Confinement and string breaking for QED$_2$ in the Hamiltonian picture

TL;DR

This paper uses matrix product states to numerically analyze 1+1 dimensional QED, revealing the transition from confinement to string breaking, and studying entanglement entropy and fractional charges.

Contribution

It provides a detailed numerical study of string confinement and breaking in the Schwinger model using tensor network methods, including entanglement analysis and fractional charges.

Findings

Observation of confinement to string breaking transition.

Entanglement entropy profiles reveal string dynamics.

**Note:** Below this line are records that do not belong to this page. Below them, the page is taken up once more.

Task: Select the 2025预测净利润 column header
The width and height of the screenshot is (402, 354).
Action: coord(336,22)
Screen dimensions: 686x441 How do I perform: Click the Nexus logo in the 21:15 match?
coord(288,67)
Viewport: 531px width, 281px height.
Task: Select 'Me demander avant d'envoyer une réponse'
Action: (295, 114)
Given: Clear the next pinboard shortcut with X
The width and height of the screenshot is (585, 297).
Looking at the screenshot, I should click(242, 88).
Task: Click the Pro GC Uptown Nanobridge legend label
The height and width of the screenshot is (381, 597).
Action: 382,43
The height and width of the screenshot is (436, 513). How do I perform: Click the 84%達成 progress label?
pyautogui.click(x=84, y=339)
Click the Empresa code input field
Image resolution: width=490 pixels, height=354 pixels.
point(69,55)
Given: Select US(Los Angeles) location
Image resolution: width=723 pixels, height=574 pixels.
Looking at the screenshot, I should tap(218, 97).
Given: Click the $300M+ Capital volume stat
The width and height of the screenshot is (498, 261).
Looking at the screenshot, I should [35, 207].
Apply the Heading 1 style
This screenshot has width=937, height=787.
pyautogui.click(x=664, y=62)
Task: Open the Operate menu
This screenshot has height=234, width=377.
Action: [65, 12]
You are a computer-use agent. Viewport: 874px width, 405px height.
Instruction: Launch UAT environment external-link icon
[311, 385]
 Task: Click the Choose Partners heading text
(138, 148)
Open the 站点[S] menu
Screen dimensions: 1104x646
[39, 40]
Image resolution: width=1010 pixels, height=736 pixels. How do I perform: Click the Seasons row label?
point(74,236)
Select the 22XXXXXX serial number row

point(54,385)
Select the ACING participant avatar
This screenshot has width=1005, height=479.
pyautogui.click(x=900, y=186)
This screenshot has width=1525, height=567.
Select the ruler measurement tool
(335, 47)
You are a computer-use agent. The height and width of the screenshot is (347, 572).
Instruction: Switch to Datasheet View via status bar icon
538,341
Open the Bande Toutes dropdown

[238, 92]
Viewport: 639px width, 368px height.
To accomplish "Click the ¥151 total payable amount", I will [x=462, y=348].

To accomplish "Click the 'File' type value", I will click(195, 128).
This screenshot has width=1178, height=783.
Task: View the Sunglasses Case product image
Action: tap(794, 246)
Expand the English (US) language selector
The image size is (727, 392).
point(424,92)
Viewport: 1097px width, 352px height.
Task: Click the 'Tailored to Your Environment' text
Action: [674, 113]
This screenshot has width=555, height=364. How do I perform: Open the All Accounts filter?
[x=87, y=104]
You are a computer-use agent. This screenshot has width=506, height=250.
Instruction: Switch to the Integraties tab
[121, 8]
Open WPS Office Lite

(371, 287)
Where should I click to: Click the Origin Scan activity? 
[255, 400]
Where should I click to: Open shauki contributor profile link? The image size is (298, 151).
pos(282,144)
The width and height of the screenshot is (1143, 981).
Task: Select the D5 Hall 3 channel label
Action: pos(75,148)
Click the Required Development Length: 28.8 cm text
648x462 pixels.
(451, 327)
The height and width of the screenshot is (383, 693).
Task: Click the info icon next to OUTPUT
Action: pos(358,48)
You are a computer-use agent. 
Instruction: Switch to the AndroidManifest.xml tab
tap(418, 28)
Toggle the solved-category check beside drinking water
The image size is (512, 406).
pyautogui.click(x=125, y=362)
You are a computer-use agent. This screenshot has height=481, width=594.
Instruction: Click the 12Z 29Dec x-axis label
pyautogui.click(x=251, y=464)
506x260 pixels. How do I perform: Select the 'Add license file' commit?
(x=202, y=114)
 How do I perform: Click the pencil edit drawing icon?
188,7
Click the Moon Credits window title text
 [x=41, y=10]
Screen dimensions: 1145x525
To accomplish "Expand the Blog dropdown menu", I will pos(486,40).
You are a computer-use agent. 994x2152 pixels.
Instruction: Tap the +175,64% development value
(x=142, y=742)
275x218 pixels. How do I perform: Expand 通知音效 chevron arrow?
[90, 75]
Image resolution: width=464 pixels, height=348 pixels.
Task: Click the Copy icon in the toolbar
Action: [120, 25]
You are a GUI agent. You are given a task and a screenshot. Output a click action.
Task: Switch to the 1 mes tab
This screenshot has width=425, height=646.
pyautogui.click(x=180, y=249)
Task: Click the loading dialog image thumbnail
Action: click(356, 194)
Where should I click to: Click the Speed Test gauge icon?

First simulation of partial string breaking with fractional charges.

Abstract

The formalism of matrix product states is used to perform a numerical study of 1+1 dimensional QED -- also known as the (massive) Schwinger model -- in the presence of an external static `quark' and `antiquark'. We obtain a detailed picture of the transition from the confining state at short interquark distances to the broken-string `hadronized' state at large distances and this for a wide range of couplings, recovering the predicted behavior both in the weak and strong coupling limit of the continuum theory. In addition to the relevant local observables like charge and electric field, we compute the (bipartite) entanglement entropy and show that subtraction of its vacuum value results in a UV-finite quantity. We find that both string formation and string breaking leave a clear imprint on the resulting entropy profile. Finally, we also study the case of fractional probe charges, simulating for the first time the phenomenon of partial string breaking.